Questo non significa che sia possibile dedurre dal modo di produzione la totalità delle forme

e delle relazioni sociali, ma solo che esso é la condizione necessaria per spiegare il carattere

delle istituzioni sociali e politiche e i loro condizionamenti reciproci. I modi di produzione

determinano il carattere dei rapporti sociali e politici e la stessa produzione delle idee: non la

coscienza determina la vita, ma la vita determina la coscienza e i suoi prodotti. Questo é il

nucleo della distinzione tra struttura e sovrastruttura. Con la prima si intende la base

economica di una determinata società, ossatura da cui dipende la sovrastruttura. L’insieme

dei rapporti di produzione, cioè i rapporti che gli uomini stabiliscono tra loro quando, per il

perseguimento dei loro fini produttivi, utilizzando le materie prime e le tecnologie (mezzi di

produzione più importante) esistenti, costituisce «la “base reale” che la definisce e la

distingue da un’altra, fondando e determinando tutti gli altri aspetti della vita sociale e su

questa si eleva una sovrastruttura, insieme delle istituzioni giuridico-politiche e delle teorie

morali, religiose, filosofiche ecc. che dipendono da una determinata struttura economica,

alla quale corrispondono forme determinate della coscienza sociale.

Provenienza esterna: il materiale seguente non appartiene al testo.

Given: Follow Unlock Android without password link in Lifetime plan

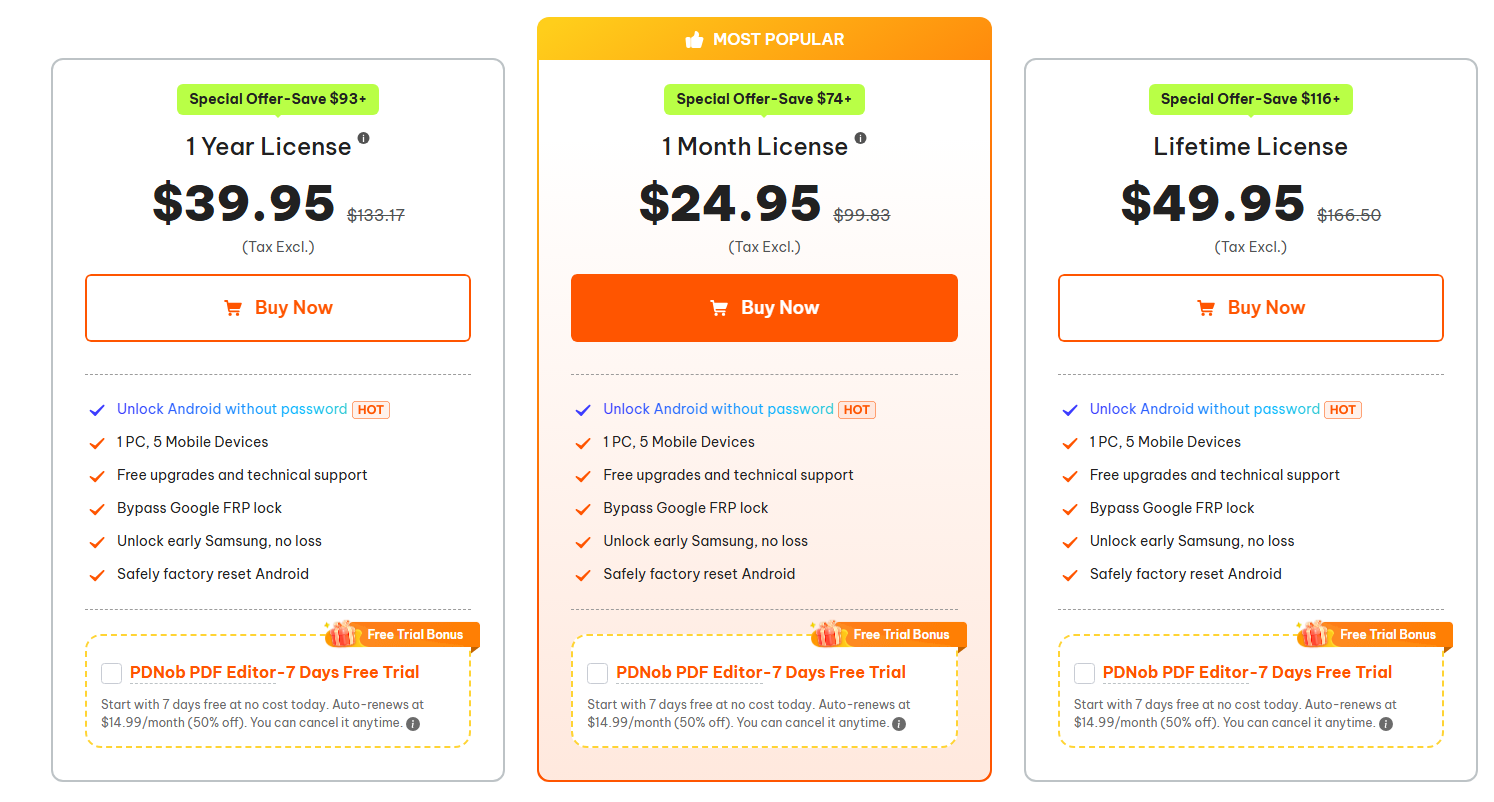Looking at the screenshot, I should tap(1204, 409).
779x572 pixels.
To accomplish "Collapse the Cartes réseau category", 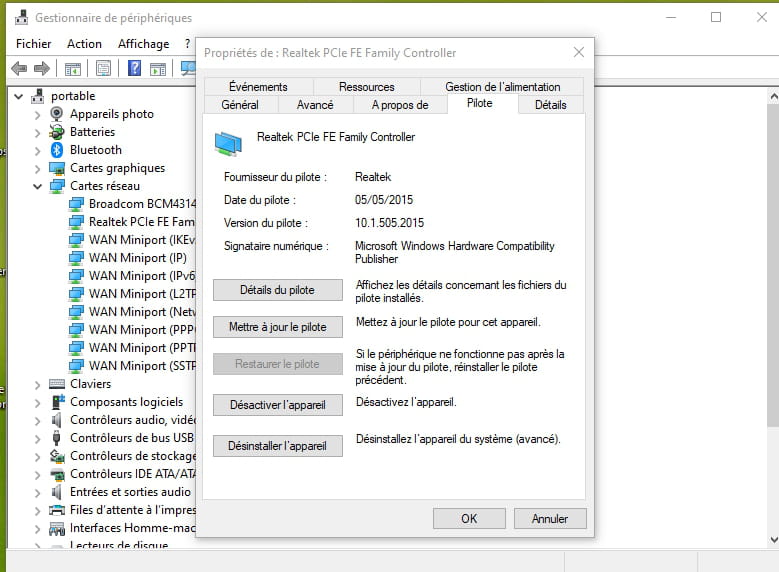I will click(38, 186).
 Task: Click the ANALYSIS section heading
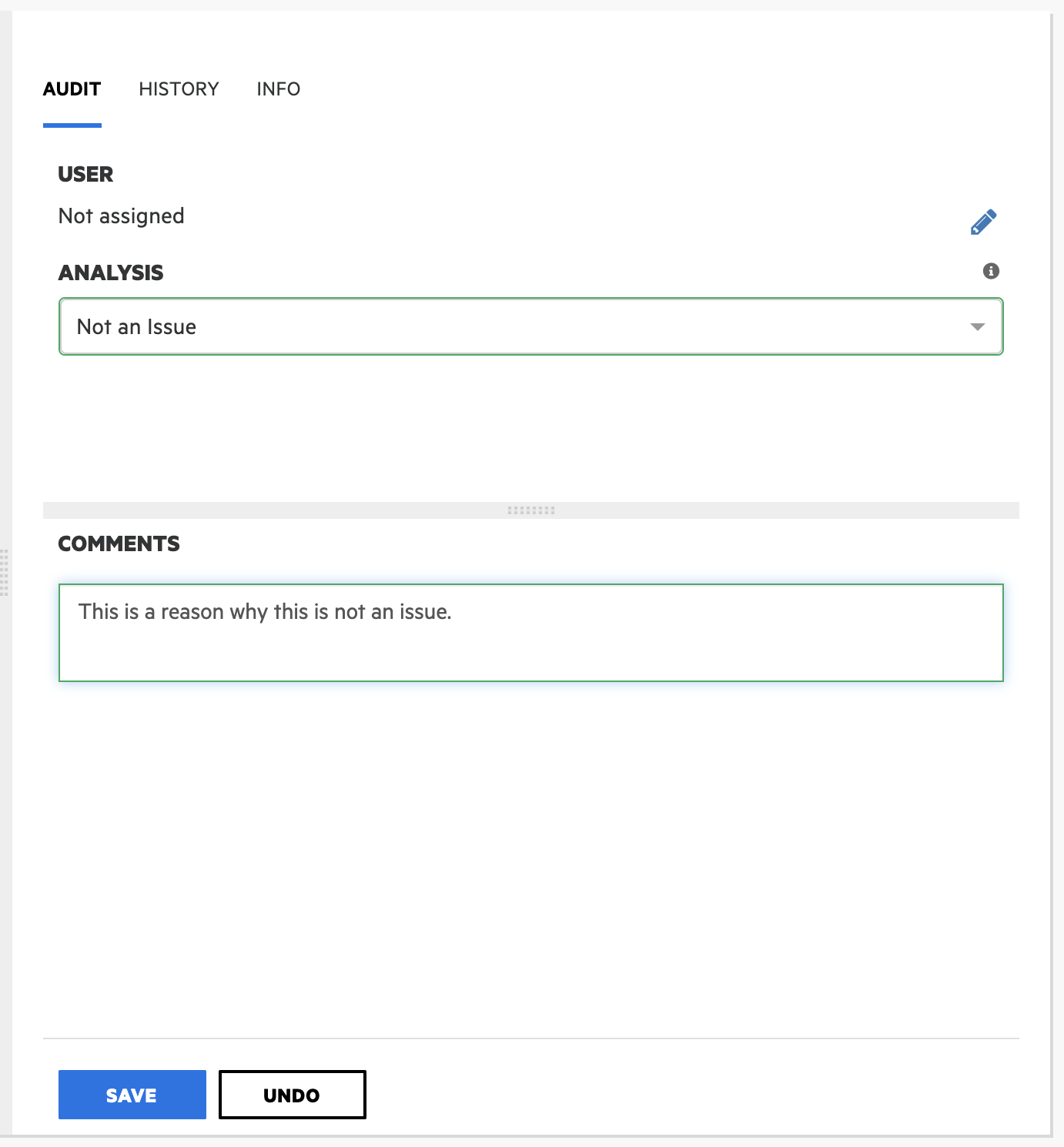click(111, 273)
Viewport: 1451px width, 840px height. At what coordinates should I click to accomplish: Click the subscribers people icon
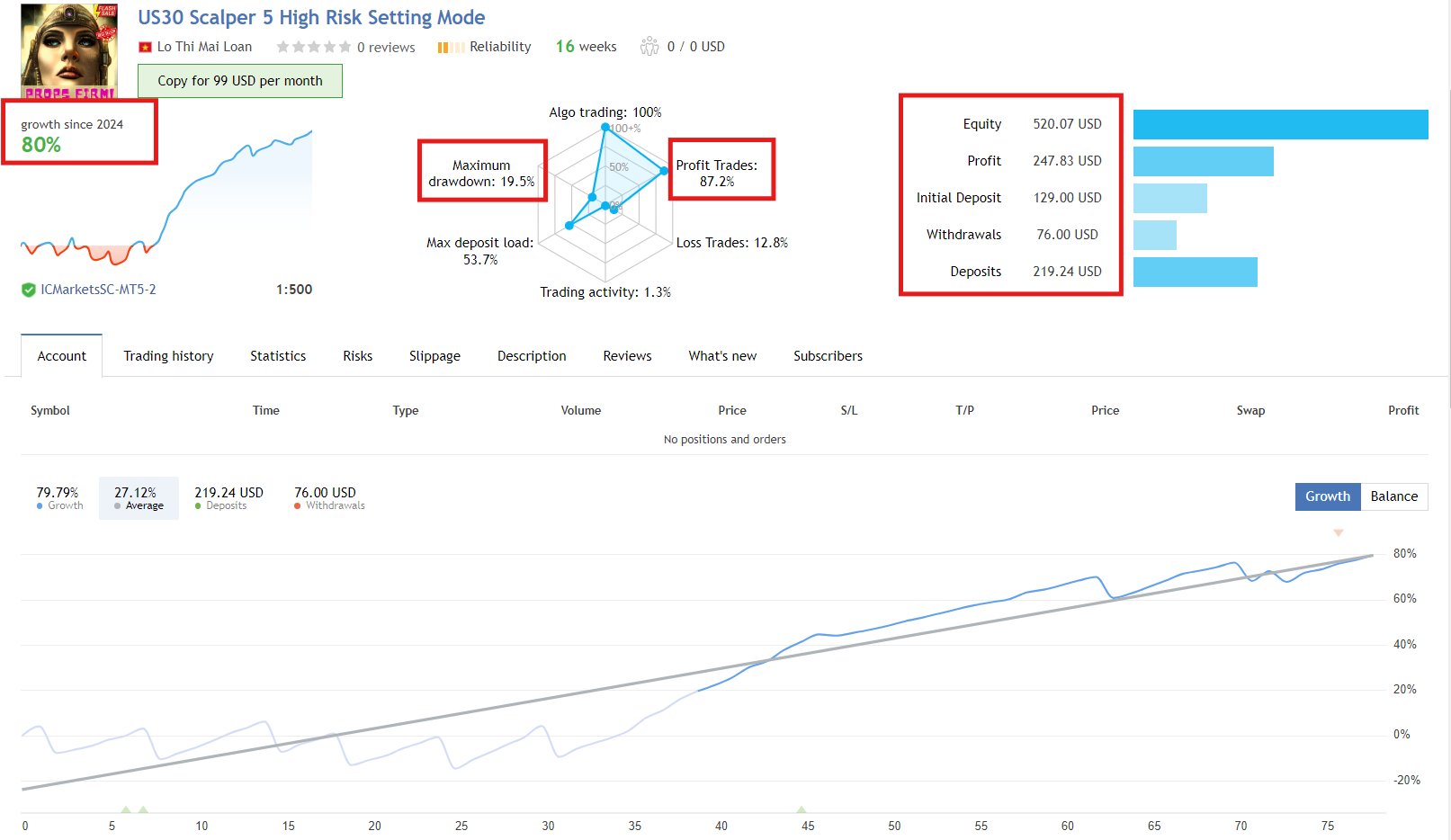click(x=649, y=46)
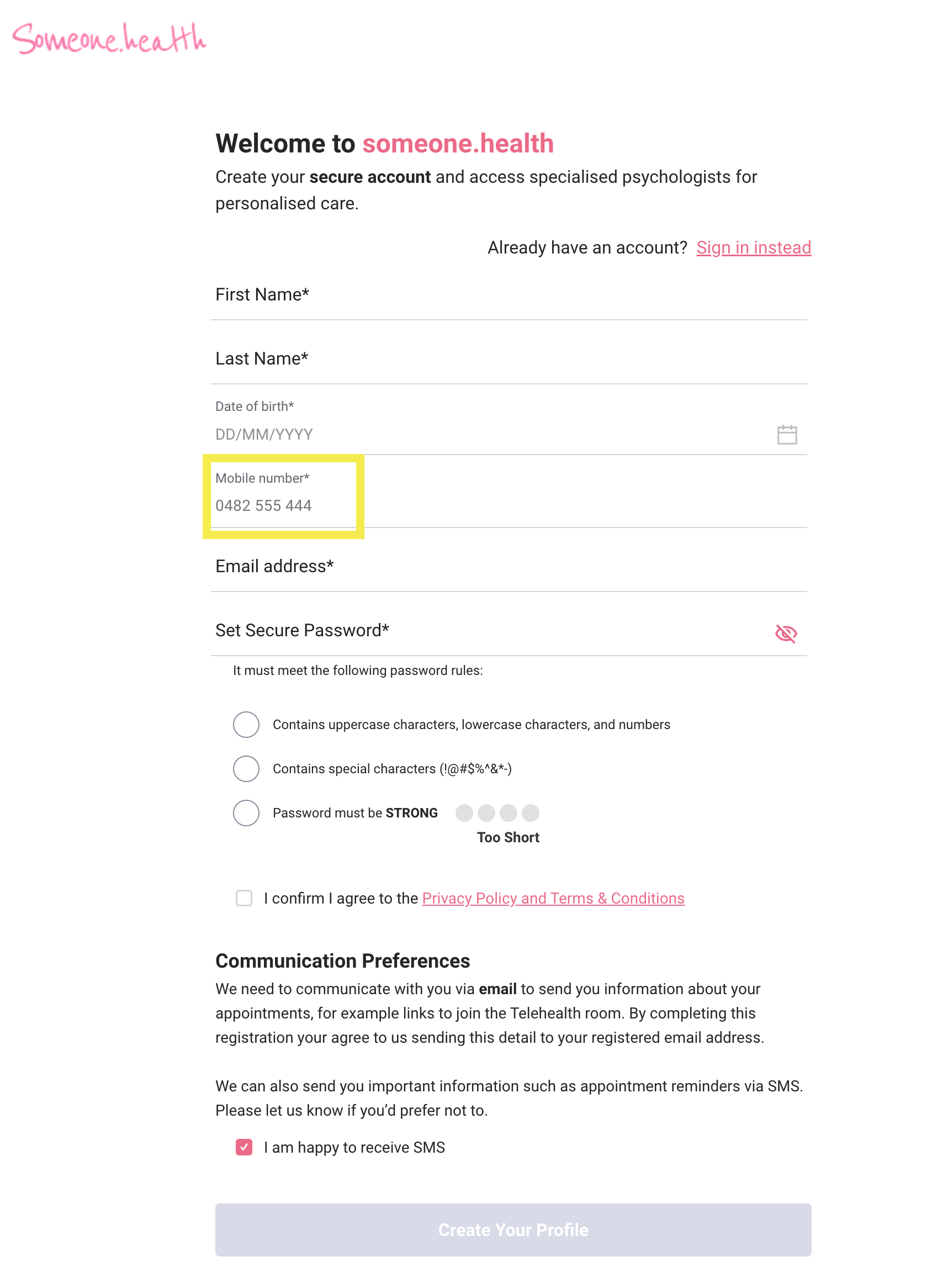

Il modo di produzione

della vita materiale condiziona, in generale, il processo sociale, politico e spirituale della

vita. Non è la coscienza degli uomini che determina il loro essere, ma è, al contrario, il loro

essere sociale che determina la loro coscienza»3.

In altri termini, è la struttura economica che determina le leggi di uno Stato, le forme

artistiche, le religioni, la filosofia e non viceversa.

Questo significa che per comprendere il processo storico bisogna partire dai modi in

cui gli uomini producono la loro vita materiale, più che da ciò che essi dicono o pensano di

essere.

Ecco il materialismo storico: le forze motrici della storia sono di natura materiale,

cioè socio-economica e non spirituale o astratta.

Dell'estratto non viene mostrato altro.